It was with unabashed glee that my husband and I sat down last Thursday night to watch the first US Presidential primary debate on Fox News, the news channel that is to news what cheese whiz is to cheese. Not by choice we’ve developed a pickiness about TV as we’ve gotten older, and nowadays political coverage seems to be the only kind of reality programming we can stomach without becoming overwhelmed by a creeping sense of existential emptiness and dark self-loathing.
Debates are also pretty much the only reason we still have cable, apart from the knowledge that our dads would die of disappointment if they couldn’t watch soccer when they come over from England. In fact, there’s a comparison to be made between watching sports and watching debates, inspiring as they do a similar mixture of amusement and pain.
Thursday’s Republican Party debate marked the start of a campaign that will last 16 more months and could end up costing a total of as much as five billion dollars. From a British perspective, these numbers are mind-boggling. The campaign period for a UK general election is six to seven weeks, and spending by candidates and political parties is subject to strict monitoring and restrictions over a period of several months leading up to polling day. For the 2010 UK general election (the latest for which data are available), the spending limit was set at the equivalent of about $45,000 per candidate, meaning that the three major political parties spent around $30m in total on the campaign. It really is a different world.

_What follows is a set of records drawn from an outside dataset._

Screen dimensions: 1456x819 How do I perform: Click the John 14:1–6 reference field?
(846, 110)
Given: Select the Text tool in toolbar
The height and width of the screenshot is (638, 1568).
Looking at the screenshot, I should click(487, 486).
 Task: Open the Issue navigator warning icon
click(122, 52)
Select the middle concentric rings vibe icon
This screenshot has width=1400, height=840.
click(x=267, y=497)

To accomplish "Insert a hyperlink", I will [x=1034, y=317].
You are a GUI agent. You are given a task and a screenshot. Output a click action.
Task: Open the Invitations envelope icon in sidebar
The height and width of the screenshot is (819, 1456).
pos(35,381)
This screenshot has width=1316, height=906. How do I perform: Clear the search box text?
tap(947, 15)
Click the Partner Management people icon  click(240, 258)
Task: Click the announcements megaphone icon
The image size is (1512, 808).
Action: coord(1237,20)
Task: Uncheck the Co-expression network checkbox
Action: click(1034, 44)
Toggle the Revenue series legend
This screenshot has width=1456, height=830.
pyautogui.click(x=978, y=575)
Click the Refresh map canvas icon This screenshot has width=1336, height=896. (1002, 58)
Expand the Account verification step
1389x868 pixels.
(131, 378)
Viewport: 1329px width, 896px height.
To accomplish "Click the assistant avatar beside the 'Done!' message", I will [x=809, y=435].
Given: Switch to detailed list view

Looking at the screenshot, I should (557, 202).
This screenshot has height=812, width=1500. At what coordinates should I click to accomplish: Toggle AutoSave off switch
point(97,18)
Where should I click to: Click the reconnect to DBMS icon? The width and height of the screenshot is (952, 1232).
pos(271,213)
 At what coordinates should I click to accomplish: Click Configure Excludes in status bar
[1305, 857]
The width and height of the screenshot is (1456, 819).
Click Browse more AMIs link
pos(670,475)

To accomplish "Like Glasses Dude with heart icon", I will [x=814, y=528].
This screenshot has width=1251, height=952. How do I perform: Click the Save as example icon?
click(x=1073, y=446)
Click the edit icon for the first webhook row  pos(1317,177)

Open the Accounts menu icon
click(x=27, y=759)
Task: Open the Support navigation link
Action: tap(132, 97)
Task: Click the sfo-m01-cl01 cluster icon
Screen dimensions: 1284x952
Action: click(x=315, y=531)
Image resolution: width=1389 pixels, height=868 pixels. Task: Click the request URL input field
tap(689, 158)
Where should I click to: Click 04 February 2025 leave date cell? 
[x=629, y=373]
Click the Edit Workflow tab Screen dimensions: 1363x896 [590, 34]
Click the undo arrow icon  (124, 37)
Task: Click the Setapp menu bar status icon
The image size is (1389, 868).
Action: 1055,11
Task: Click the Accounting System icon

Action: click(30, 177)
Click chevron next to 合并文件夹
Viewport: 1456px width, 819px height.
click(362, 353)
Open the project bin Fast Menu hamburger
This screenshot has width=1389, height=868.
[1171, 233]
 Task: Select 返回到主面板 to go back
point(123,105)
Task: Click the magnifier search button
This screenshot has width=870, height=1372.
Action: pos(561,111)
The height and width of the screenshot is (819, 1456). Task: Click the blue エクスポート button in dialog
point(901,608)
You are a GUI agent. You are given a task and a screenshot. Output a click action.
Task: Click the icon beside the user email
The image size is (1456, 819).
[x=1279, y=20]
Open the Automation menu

And, while it might be argued that the current battle for the leadership of the UK Labour Party – fought through the media rather than on the stage – comes somewhere close, neither is there anything in the UK electoral system quite like the Presidential primary debates. In recent years, the UK has adopted the American tradition of televised debates between the party leaders, but there’s never been an opportunity for the British people to see party leadership candidates pit their wits against one another in a public forum.
Perhaps the unfamiliarity explains why I find the debates so ghoulishly compelling. Surely they must qualify as the worst job interview in the world? Not only are you required to answer questions in front of millions of people (24m watched Thursday’s debate) alongside all your rivals, each of whom is actively encouraged to attack you, from interviewers armed with an extensive record of pretty much everything you’ve ever said or done in your professional (and sometimes personal) life – but you have to do it multiple times! It’s a recurring nightmare! Last Thursday’s Republican debate was the first of eleven. And that’s all before the successful candidate even begins fighting the actual election.
In fact, the first debate of this election season (can two years be called a season?) was less a debate than a quick-fire question round in which the three moderators systematically shot a quiver of arrows directly at a series of Achilles’ heels: Bush on dynastic politics, Trump on party commitment, Ben Carson – a neurosurgeon, in case anyone had forgotten in the five seconds since he last told us – on his record of ignorant gaffes: thunk, thunk, thunk. The approach likely reflected the extraordinary size of the current Republican field: 17 declared candidates, the lowest-polling seven of whom were consigned to a secondary debate earlier in the evening, widely referred to as “the kids’ table”.
Some were surprised by the targeted nature of the moderators’ questions given Fox’s political bent, because of course what’s said in the primary debates commonly carries forward to the partisan battle. But in practice the candidate’s first response was rarely challenged by the people from Fox, who were more focused on rattling through the issues, so there was still plenty of scope for the usual avoidance, meaningless waffle, casual untruths and outrageousness.
There were a few back-and-forths and moments of genuine drama. Rand Paul (for those unfamiliar: avowed libertarian and noted filibusterer, scrappy-looking, multi-tone perm) had clearly nominated himself as the man to derail the Trump Train, jumping in at the first opportunity to accuse the bellowing billionaire of buying political influence. Later, he did it again, scoffing at Trump’s support for a single-payer healthcare system in spite of the fact that Trump had said just a few seconds earlier that he didn’t support a single-payer healthcare system. “I don’t think you heard me”, growled The Donald huffily. Scrappy Rand went for Christie’s ankles too (Christie: big fat New Jersey governor, a bit less big and fat than he once was, hugged Obama in a hurricane) on the subject of civil liberties and national security. For my money, Christie came out of the two hours pretty well: articulate, pragmatic and passionate, in rather sharp contrast to Bush v3.0.
So, we’re off. One down, ten to go. Plus six for the Democrats. And then, at the end, the best bit: when we get to see them all scrambling to line up behind the eventual winner, in spite of having all but accused him (or her – there’s one woman in each party race) of being the devil incarnate. Ah ha ha, bygones and all that. All just part of the game.